Briese V, Brock J
Zentralbl Gynakol. 1987;109(5):280-8.
Single radial immunodiffusion test was used for estimations of IgG, M, A and secretory immunoglobulin A (S-IgA) in cervical secretions of patients with pelvic inflammations. Salpingo-oophoritis was diagnosed and staged by laparoscopy and an activity index aimed controlling the during therapy and decreased after therapy, but the decrease after therapy was significant for IgA only. Immunoglobulin values before and after therapy were as follows: IgG (mean = 0.63 g/l, s = 0.54, n = 32 and x = 0.24 g/l, s = 0.27, n = 7), IgM (mean = 0.028 g/l, s = 0.028, n = 33 and mean = 0.17 g/l, s = 0.023, n = 7), IgA (mean = 0.12 g/l, s = 0.09, n = 30 and mean = 0.04 g/l, s = 0.035, n = 7), S-IgA (mean = 0.77 g/l, s = 0.66 n = 30 and mean = 0.28 g/l, s = 0.41, n = 7). In no case we found an S-IgA deficiency. On the other side IgM could not be estimated in cervical secretions of 8 patients with long time applicated intrauterine device. Therefore IgM in cervical secretions may be a sign of acute ascending inflammations.

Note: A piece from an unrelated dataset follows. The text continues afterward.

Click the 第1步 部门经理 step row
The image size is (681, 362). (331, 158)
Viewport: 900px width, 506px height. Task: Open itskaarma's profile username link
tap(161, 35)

采用单向放射免疫扩散试验检测盆腔炎患者宫颈分泌物中的IgG、IgM、IgA和分泌型免疫球蛋白A(S-IgA)。通过腹腔镜检查对输卵管卵巢炎进行诊断和分期,治疗期间使用一个活动指数进行控制,治疗后该指数下降,但仅IgA在治疗后下降显著。治疗前后免疫球蛋白值如下:IgG(均值=0.63g/l,标准差=0.54,n=32;x=0.24g/l,标准差=0.27,n=7),IgM(均值=0.028g/l,标准差=0.028,n=33;均值=0.17g/l,标准差=0.023,n=7),IgA(均值=0.12g/l,标准差=0.09,n=30;均值=0.04g/l,标准差=0.035,n=7),S-IgA(均值=0.77g/l,标准差=0.66,n=30;均值=0.28g/l,标准差=0.41,n=7)。未发现一例S-IgA缺乏情况。另一方面,8例长期使用宫内节育器患者的宫颈分泌物中无法检测到IgM。因此,宫颈分泌物中的IgM可能是急性上行性炎症的一个迹象。